Le roman de Jaroslav Melnik n’est en effet pas seulement le récit désespéré d’un individu lambda dont les repères volent en éclat devant l’affreuse vérité de son univers. Derrière la dystopie se dessine une réflexion profonde sur la liberté et le sens donné à cette notion. Le propos interpelle et éveille la conscience. Il dévoile la fausseté des évidences et suscite quelques échos dans un monde de plus en plus obsédé par le confort et la sécurité. Quelle dose de contrôle est-on prêt à accepter sur nos existences ? À partir de quel seuil passe-t-on du tout sécuritaire au tout totalitaire ? Sur ces questions cruciales et finalement actuelles, Jaroslav Melnik n’apporte pas une réponse toute faite. Il se contente de mettre en scène et de pousser la logique de sa Mégapole en multipliant les points de vue. Des coupures de presse, des extraits de journaux intimes, d’interviews, d’essais ou de recueils de poésie censurés par les autorités entrecoupent un récit à la troisième personne.
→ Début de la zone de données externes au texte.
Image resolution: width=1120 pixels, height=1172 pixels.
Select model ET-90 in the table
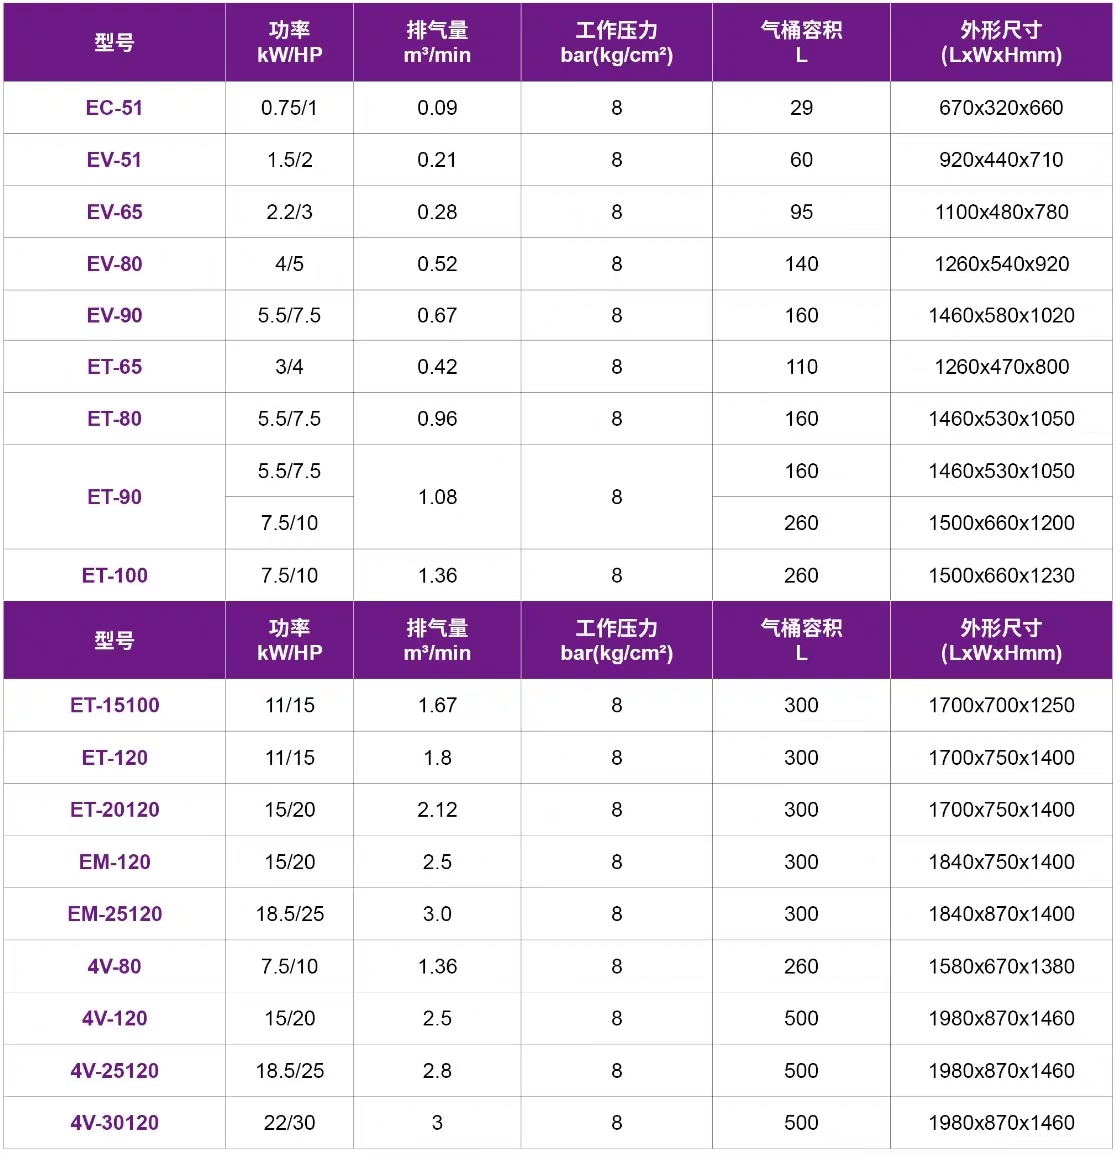click(x=114, y=497)
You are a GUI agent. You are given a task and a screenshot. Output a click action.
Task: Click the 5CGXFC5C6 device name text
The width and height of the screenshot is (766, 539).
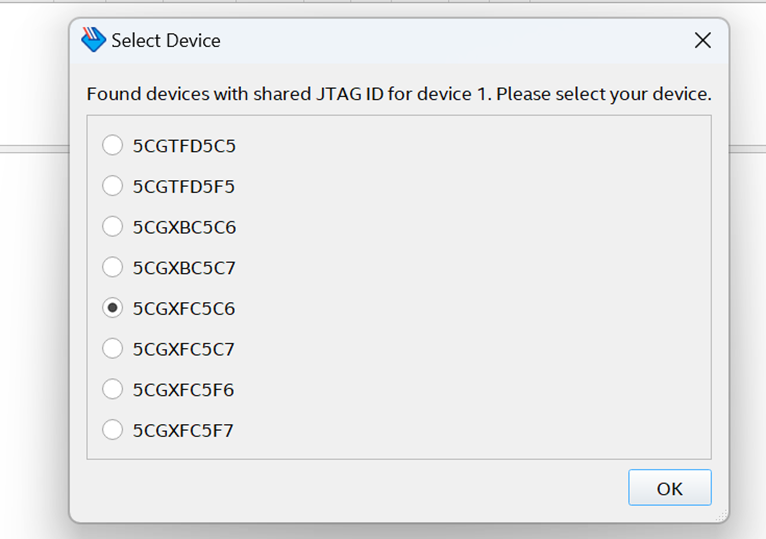click(184, 309)
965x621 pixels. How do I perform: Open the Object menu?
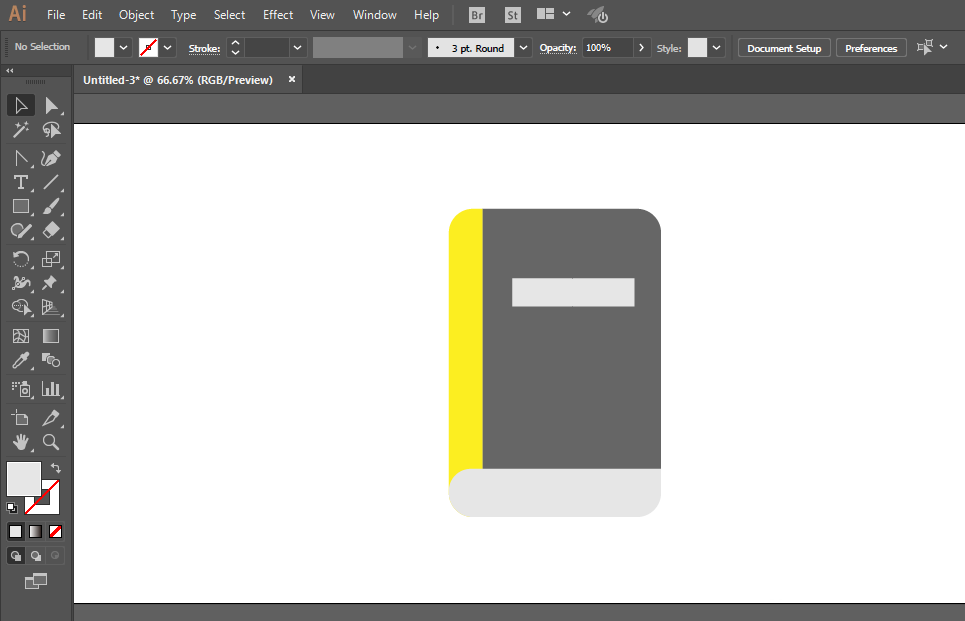137,15
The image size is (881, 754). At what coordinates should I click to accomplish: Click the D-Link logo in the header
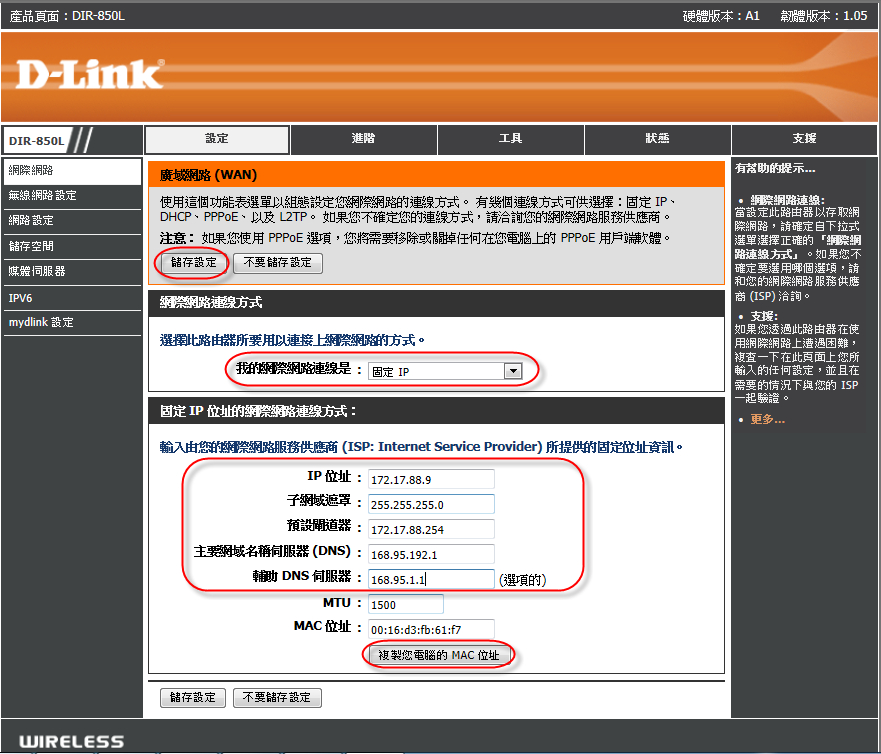point(89,74)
On se détache ainsi de la linéarité de l’intrigue, appréhendant la Mégapole dans tous les aspects de son architecture sociale.
Espace lointain se distingue également de ses illustres prédécesseurs dystopiques en proposant un totalitarisme collectif, accepté et intégré par tous, dont le fonctionnement n’a même plus besoin du talon de fer d’une quelconque figure autoritaire. L’existence toute entière des habitants prend sens dans la Mégapole, la contrainte y étant remplacée par l’obéissance et l’émancipation par le refus de l’inconfort. Milgram n’est pas loin, mais également Orwell, puisque l’absence de la vue supprime les sources de distraction ou de révolte.
Bref, on s’empressera de recommander la lecture de ce roman qui pousse l’élégance jusqu’à éviter de nous faire la leçon. Une qualité précieuse pour une œuvre politique, dans la meilleure acception du terme.